Et avec sa cravache il désignait des Tatars à cheval devant lesquels deux hommes, montés sur des chevaux blancs, s’avançaient tenant des bâtons où étaient attachés des lambeaux d’étoffe rouges et blancs.

— Avec Dieu ! Ivan Mikhaïlovitch, — dit le général.

Le colonel fit faire volte-face à son cheval, tira son épée et cria : Hourra !

— Hourra ! Hourra ! Hourra ! — répéta-t-on dans les rangs, et la cavalerie vola derrière lui.

Tous regardaient avec intérêt. Voilà un signal… un autre, un troisième, un quatrième…

L’ennemi, sans attendre l’attaque, disparaissait dans le bois et de là commençait à tirer du fusil. Les balles sifflèrent plus souvent.

Quel charmant coup d’oeil ! — dit le général en sautant un peu à l’anglaise sur son cheval noir aux jambes fines.

Charmant ! — répondit en grasseyant le major. Et cravachant son cheval, il s’approcha du général. — C’est un vrai plaisir que la guerre dans un aussi beau pays, — dit-il.

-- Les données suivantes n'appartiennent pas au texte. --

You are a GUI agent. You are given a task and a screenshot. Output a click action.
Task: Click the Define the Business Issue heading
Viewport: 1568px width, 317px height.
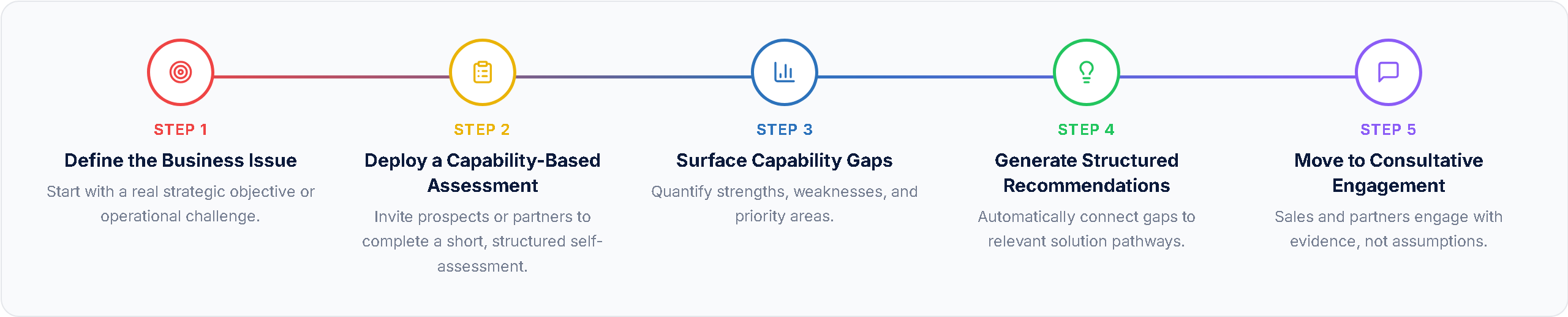(x=181, y=161)
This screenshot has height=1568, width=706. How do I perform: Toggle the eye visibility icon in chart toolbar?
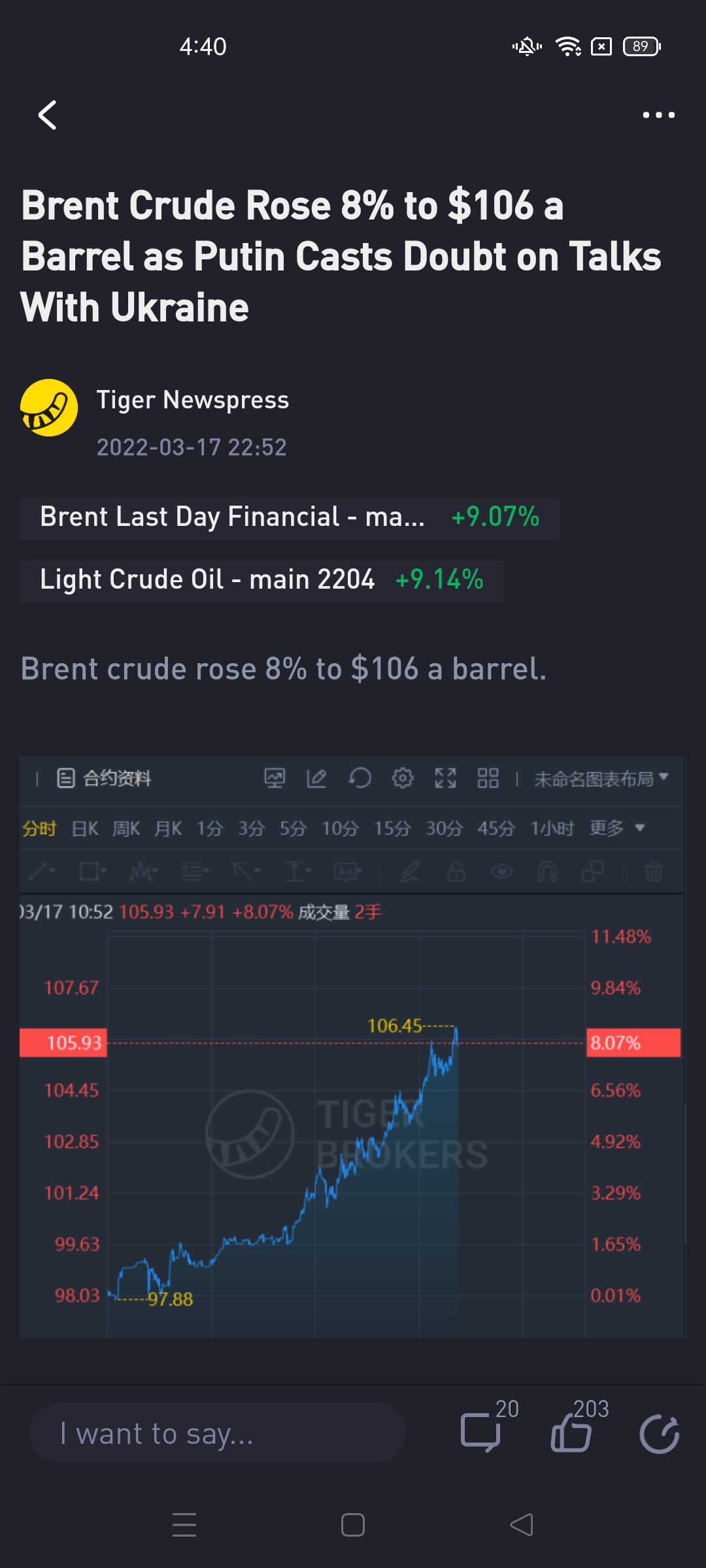pos(502,872)
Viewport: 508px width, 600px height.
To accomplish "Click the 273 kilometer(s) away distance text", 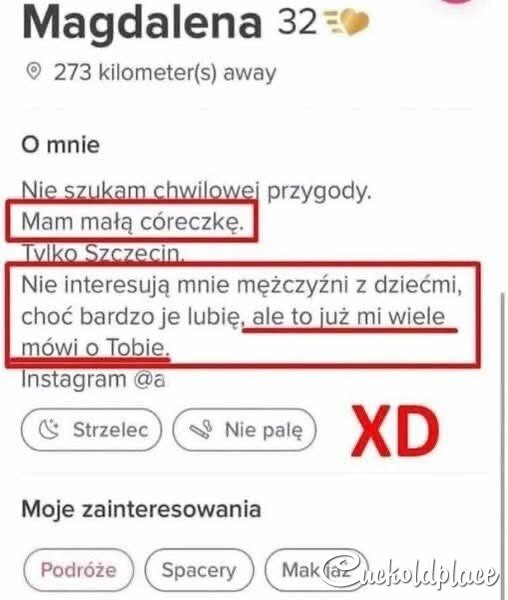I will click(x=165, y=72).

Et surtout en bonne compagnie, — ajouta le général avec un sourire agréable.

Le major s’inclina.

À ce moment, un boulet ennemi vola avec un sifflement rapide, désagréable et frappa quelque chose. On entendit en arrière les gémissements d’un blessé. Ce gémissement me frappa si étrangement que pour moi le tableau guerrier perdit immédiatement tout son charme. Mais personne, sauf moi, ne parut le remarquer. Le major, à ce qu’il semblait, riait avec plus d’entrain encore ; l’autre officier répétait tout tranquillement les mots commencés de la conversation ; le général regarda du côté opposé et, avec le sourire le plus tranquille, prononça une phrase en français.

— Vous donnez l’ordre de répondre à leurs coups ? — demanda en sautillant le chef de l’artillerie.

— Oui, effrayez-les, — répondit négligemment le général en allumant un cigare.

La batterie s’avança et commença la canonnade. La terre gémissait des coups, le feu brillait sans cesse, et la fumée, dans laquelle on distinguait à peine les servants qui s’agitaient autour de leurs pièces, emplissait les yeux.

L’aoul est canonné. De nouveau s’approche le colonel Khassanov et, par l’ordre du général, il s’élance sur l’aoul. De nouveau éclatent les cris de guerre et la cavalerie disparaît dans le nuage de poussière qu’elle soulève.

Le spectacle était vraiment grandiose. Mais pour moi qui n’avais pas pris part à l’action et qui n’en avais pas l’habitude, une seule chose gâtait l’impression générale ; c’était cette animation, ce mouvement et ces cris, qui me semblaient superflus.

Involontairement me venait en tête la comparaison avec un homme qui de sa hache voudrait fendre l’air.

  1. Les signaux ont pour les montagnards presque l’importance du drapeau, avec cette différence que chaque djiguite peut se faire un signal et le porter. (Note de l’Auteur.)